• _PAGE TEXT_:
My.com: "Launching on console is shaping how the whole company looks at games"
Omer Karakayali on moving Mail.ru's gaming portfolio from a focus on Russia and the PC to a multiplatform, global stage
The increasingly global activities of My.com is changing the way its parent company, Mail.ru, is approaching the games business. According to Omer Karakayali, My.com's senior marketing manager, the Russian company is now targeting simultaneous PC and console launches for all of its future products.
As the global publishing division of Mail.ru, My.com has the full might of arguably Russia's biggest games company behind it. In Q2 of this year, for example, Mail.ru earned almost $90 million in revenue from online games, but the company recognises that future growth demands that it move beyond the CIS territories and the PC and mobile platforms on which that success was built.
In that sense, the last 18 months have been pivotal for Mail.ru, with My.com playing an increasingly influential role in the direction of its games business. Speaking to GamesIndustry.biz at Gamescom this year, Omer Karakayali said that the even revenue split between PC and mobile is changing, with console now a more and more important factor.
"We knew that free-to-play games can succeed if you have the right content. And we found the right content"
"Last year we launched our first game on console, SkyForge, and it is changing [the revenue split] because it was a big success for us," he said. "It's also changing because consoles are not as big in Moscow as they are in Europe and North America, so the launch of SkyForge gave is a boost in Western territories.
"We were not the first company to have a free-to-play success on consoles. We knew that free-to-play games can succeed if you have the right content. And we found the right content."
A PlayStation 4 version of Armored Warfare - which was developed by Obsidian Entertainment until February 2017 - followed at the start of this year, with the Xbox One launch arriving in August. And the company's third current-gen console game, Crytek's Warface, has launched on PlayStation 4 and Xbox One in the last few weeks.
Slowly but surely, three of the biggest titles in Mail.ru's free-to-play PC portfolio have made their way onto consoles worldwide via My.com. From here on, Karakayali said, the company wants to reduce the gap between launches on PC and console, and between individual console platforms.
"With every new title, we are looking at PC and console now. It's the place we want to be in the future as well. At this moment there are no 100 per cent confirmed plans [for the next console launch], but PC and console is where we want to be.

• _ASSIGNED TASK 1_:
In the article on My.com's move to consoles, which game was the company's first console launch?
• _ASSIGNED TASK 2_:
Resume the article about My.com's move to consoles, starting after its final sentence.

• _Saved entries_:
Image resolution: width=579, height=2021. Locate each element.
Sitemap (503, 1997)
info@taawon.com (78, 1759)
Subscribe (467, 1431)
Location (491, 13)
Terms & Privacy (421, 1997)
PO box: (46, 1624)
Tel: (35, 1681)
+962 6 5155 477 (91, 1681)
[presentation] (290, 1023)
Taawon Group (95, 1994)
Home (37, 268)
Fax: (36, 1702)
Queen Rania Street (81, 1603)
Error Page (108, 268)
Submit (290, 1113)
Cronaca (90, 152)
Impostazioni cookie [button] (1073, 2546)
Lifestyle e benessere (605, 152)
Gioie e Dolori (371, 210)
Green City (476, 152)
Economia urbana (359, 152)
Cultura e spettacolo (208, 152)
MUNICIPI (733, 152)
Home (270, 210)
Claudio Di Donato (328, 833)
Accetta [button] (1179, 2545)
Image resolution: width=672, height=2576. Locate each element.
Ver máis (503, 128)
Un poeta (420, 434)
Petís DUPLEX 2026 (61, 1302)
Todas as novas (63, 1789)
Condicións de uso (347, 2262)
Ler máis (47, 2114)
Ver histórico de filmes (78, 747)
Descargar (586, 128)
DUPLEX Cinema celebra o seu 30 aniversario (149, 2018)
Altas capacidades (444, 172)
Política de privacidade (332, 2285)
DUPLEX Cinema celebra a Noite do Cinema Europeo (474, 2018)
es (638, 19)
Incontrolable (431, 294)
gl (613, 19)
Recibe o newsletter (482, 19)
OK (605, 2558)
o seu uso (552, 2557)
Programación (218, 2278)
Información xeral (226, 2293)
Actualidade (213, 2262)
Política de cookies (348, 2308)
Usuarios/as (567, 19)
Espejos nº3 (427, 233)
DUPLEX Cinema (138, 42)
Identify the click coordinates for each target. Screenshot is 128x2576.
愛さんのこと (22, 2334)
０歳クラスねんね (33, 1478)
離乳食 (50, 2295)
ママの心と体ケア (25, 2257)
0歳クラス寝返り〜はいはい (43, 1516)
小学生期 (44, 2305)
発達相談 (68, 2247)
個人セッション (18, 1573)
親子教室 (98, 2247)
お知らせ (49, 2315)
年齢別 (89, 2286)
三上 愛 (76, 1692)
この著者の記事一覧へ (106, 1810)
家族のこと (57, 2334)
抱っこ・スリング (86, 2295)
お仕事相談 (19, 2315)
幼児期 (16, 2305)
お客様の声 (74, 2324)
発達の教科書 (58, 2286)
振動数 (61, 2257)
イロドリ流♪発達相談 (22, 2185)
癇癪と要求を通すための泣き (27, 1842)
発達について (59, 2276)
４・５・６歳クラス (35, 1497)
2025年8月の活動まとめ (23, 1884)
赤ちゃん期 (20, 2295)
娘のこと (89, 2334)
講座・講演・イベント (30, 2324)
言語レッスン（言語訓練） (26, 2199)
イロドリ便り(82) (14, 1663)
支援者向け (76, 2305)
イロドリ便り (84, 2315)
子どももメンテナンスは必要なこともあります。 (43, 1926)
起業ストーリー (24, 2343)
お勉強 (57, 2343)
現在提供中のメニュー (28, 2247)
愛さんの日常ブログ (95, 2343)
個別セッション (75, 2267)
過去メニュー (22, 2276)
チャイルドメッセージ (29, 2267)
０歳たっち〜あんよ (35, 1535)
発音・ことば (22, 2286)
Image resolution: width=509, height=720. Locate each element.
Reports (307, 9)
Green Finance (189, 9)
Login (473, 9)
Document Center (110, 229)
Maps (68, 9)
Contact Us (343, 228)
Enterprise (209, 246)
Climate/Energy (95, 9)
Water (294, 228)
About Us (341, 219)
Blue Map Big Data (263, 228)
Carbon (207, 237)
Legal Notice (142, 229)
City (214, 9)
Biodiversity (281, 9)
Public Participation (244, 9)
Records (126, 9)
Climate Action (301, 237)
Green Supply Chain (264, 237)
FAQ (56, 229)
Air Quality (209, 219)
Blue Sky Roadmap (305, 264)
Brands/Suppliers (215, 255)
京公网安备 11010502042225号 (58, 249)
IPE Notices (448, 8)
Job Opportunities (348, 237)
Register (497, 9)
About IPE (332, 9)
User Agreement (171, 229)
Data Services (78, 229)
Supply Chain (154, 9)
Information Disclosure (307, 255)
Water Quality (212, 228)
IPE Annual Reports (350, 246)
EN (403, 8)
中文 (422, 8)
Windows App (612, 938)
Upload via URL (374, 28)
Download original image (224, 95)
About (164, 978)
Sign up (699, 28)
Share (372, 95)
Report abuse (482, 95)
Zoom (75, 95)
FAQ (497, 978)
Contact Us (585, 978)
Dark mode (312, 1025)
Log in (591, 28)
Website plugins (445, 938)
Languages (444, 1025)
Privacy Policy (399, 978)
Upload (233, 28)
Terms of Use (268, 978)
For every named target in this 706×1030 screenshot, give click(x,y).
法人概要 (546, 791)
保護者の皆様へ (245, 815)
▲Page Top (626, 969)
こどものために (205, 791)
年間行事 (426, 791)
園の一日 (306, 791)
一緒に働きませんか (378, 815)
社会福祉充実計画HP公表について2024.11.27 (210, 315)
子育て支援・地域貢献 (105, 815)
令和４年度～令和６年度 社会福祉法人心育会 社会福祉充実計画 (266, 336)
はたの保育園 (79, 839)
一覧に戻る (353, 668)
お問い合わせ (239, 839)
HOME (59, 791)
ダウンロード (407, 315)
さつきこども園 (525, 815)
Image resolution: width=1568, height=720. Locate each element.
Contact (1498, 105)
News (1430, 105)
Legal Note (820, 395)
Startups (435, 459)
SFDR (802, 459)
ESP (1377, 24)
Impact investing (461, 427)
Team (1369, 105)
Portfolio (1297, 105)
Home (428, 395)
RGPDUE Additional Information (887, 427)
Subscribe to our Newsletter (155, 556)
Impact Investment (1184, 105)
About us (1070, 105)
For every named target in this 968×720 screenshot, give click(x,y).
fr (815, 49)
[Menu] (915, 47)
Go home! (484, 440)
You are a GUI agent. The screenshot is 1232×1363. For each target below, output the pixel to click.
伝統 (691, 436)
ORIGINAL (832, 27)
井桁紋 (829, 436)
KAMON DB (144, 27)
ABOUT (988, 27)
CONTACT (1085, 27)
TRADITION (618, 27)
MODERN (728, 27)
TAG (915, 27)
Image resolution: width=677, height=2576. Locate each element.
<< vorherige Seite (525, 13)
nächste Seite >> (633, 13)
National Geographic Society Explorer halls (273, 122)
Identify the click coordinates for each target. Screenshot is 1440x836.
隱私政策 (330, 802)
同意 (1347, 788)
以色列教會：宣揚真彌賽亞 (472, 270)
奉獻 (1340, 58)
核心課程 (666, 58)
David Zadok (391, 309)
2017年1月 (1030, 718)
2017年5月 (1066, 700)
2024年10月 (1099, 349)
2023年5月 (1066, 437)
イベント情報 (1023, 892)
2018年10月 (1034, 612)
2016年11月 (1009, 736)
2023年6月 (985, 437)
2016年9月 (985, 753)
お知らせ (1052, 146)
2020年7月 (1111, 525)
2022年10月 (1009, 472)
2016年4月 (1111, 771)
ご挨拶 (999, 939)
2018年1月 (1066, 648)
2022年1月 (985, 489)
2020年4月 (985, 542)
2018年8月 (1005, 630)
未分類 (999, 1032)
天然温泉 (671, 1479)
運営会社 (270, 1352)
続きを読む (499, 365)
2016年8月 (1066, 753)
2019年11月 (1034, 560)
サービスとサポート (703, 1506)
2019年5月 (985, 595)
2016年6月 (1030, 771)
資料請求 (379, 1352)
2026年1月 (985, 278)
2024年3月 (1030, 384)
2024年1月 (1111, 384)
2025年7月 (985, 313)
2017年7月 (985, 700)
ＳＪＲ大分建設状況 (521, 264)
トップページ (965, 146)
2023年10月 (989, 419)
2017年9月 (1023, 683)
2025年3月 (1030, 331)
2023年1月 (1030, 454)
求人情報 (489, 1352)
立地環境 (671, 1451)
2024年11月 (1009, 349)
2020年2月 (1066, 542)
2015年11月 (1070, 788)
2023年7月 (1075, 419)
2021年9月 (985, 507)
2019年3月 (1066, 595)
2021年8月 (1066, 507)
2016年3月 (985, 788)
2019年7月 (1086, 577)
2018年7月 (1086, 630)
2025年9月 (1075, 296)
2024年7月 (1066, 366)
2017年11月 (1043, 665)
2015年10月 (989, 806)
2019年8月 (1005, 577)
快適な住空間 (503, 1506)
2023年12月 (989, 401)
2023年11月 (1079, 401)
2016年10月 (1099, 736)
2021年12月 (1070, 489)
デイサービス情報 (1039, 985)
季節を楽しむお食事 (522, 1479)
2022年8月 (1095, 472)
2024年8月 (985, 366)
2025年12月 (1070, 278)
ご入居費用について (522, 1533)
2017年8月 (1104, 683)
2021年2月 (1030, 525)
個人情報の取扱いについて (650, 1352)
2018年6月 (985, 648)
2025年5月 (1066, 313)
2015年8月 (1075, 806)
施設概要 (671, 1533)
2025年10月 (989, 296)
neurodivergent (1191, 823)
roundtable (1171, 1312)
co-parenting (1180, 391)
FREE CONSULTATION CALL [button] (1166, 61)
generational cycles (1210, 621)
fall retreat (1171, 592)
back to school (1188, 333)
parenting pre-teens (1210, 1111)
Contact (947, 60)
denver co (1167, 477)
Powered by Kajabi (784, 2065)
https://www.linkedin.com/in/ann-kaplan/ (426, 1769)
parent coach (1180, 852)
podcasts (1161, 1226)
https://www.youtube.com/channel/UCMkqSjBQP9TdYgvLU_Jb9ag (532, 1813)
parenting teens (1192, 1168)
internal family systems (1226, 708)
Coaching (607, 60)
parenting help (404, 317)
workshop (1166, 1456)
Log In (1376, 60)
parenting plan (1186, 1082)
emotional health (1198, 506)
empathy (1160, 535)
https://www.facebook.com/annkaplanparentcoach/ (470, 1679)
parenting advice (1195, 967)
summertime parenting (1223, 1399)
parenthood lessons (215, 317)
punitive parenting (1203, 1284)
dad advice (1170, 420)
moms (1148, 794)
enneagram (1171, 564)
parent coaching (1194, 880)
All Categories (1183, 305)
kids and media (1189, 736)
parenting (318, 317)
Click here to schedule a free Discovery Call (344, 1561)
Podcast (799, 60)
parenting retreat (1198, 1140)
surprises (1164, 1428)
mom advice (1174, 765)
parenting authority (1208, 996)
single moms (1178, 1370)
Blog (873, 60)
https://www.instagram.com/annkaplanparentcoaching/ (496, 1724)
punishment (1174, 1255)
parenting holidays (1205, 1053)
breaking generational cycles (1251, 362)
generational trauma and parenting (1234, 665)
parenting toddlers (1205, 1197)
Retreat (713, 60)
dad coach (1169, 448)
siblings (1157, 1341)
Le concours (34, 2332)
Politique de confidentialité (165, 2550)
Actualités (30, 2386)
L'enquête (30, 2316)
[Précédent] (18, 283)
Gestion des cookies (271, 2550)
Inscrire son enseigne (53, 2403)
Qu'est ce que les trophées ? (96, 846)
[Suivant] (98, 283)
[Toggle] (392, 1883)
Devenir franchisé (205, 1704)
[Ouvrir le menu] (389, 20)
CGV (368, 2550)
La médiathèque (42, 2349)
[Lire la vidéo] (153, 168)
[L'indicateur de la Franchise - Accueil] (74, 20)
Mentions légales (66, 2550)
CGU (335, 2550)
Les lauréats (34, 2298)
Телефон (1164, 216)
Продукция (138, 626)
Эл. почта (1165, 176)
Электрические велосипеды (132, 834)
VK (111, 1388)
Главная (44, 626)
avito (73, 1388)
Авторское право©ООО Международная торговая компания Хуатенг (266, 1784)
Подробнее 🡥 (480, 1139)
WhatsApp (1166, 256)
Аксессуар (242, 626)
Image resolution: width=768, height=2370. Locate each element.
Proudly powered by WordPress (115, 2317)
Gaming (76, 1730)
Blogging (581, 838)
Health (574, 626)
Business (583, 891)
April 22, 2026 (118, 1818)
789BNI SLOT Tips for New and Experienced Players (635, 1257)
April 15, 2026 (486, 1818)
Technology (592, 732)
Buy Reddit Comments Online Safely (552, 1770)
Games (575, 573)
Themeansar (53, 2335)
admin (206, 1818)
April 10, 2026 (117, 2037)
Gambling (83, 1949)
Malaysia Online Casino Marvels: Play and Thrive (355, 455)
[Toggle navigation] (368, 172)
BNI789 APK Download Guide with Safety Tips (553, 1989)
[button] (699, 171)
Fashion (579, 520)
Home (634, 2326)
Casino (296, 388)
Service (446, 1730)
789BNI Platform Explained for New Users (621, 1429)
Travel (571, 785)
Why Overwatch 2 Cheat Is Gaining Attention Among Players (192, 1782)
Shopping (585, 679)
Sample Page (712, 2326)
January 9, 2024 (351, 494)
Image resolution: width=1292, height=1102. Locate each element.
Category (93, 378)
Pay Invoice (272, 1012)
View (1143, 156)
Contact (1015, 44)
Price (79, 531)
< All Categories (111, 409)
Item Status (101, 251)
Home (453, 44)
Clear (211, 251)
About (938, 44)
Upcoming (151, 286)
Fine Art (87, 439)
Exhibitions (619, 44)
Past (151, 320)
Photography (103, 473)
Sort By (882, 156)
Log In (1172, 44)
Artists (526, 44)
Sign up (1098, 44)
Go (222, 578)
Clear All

• _RESPONSE AREA 1_:
SkyForge.

• _RESPONSE AREA 2_:
"What we want to reach at some point is to launch simultaneously. For our previous titles, we already had them on PC, we knew that they worked, and Warface is the first time that we have launched on PlayStation and Xbox at the same time.
"With every new title, we are looking at PC and console now. It's the place we want to be in the future"
"In the future, ideally, we would go to all platforms at the same time with a new title: PlayStation, Xbox, PC; that would be the best case for us."
This drive toward parity between platforms is mirrored in its desire to be a more global force in the games business. "It's what we're doing with Warface," Karakayali said. "We're launching it on console globally, and launching on console is shaping how the whole company looks at games. Every console launch is a kind of global launch. We are definitely moving in that direction."
While there are many games in Mail.ru's portfolio that My.com could release in the future, it is also making its own products and actively seeking out new games to sign as a publisher - when asked, Karakayali said it was targeting a 50/50 split between in-house and published games.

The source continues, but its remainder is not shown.